The chart illustrates my point.

 

Households in developed countries use a fifth or less of overall electricity production and the economy uses the rest. In Serbia, the population uses 60% and up to 80% in winter. That shows the level of development in the economy, as well as the nonsensical price policy implemented by the government. There isn't a power industry in the world that could survive that kind of pressure during the winter. Even the most developed countries would have power cuts if they used electricity that irrationally.

That artificially-created situation is characterized by the reactions of people involved. The producers, usually serious and responsible people, have done their best to produce more (dangerous and unsustainable over the long run), but are obediently doing what the authorities tell them to.

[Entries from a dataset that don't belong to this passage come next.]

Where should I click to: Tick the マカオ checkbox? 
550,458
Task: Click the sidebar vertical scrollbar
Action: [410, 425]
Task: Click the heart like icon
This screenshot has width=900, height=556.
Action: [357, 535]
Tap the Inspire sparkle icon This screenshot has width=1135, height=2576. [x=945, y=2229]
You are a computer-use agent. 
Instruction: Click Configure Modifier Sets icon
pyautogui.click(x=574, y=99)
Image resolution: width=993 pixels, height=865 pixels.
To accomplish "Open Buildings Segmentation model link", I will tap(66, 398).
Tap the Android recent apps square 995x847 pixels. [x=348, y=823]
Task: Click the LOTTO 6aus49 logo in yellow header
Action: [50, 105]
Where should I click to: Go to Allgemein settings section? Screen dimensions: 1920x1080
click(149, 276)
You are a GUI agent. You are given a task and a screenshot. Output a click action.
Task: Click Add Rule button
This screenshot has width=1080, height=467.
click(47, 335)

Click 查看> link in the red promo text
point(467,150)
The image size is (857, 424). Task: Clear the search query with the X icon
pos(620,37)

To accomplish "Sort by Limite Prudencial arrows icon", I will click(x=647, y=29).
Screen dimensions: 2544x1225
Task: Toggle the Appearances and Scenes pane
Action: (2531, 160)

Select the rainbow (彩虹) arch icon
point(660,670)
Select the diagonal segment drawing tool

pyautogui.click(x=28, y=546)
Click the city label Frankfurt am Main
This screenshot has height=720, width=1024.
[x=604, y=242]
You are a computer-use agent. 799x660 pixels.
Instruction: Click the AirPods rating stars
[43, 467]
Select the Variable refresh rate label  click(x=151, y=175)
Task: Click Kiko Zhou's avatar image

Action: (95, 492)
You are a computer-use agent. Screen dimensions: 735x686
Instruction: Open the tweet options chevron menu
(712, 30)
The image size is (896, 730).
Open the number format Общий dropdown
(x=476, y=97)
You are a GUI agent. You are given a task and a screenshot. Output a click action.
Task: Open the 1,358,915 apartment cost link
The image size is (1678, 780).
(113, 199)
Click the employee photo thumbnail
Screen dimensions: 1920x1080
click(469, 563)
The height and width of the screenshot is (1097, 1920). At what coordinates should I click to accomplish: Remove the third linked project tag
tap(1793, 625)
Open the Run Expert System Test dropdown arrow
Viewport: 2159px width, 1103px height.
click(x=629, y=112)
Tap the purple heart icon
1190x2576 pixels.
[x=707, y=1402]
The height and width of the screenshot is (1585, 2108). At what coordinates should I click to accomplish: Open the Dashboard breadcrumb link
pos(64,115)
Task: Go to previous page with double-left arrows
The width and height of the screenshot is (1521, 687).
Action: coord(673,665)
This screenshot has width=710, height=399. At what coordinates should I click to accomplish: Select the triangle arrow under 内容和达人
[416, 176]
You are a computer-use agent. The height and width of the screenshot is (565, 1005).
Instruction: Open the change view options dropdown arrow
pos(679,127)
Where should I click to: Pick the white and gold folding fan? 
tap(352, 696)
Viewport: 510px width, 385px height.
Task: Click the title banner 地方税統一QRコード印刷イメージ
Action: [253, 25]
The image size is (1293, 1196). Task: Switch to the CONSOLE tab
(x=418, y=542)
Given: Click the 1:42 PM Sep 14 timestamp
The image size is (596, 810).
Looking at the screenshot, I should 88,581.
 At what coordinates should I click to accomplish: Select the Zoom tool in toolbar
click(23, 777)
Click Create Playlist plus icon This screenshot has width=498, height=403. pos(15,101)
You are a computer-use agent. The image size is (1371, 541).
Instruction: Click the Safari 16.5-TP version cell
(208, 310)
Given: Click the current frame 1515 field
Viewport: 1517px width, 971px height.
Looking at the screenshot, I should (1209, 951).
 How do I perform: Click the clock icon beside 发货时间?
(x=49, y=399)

When you see what is happening you can't help but wonder if they have any brains. In a single month, they imposed four different administrative measures (block rates, quotas, division into consumer groups, and finally notices to all consumers) which they knew would not have any effect. Romania under Ceausescu was the only other country to do something similar.

Administrative measures can't raise production or lower consumption. Insinuations about electricity exports, speculation and pressure deserve no comment. Yet they have spread far and wide among consumers. Politicians are helping spread them because they are handy tools to score political points with. Every appeal for lower consumption has resulted in higher consumption as soon as it gets cold. People are acting rationally.

The authorities are a story in themselves. The government adopts a balance of production and consumption every month that has nothing do with reality. Now they've even turned to daily quotas.

According to those government documents, the power industry is meeting its production quotas and producing surpluses while Serbia is left in the dark. If it weren't serious and sad, it would be funny.

No one has mentioned the vast involvement of the current government or the previous governments, but they have directed the anger of the population elsewhere.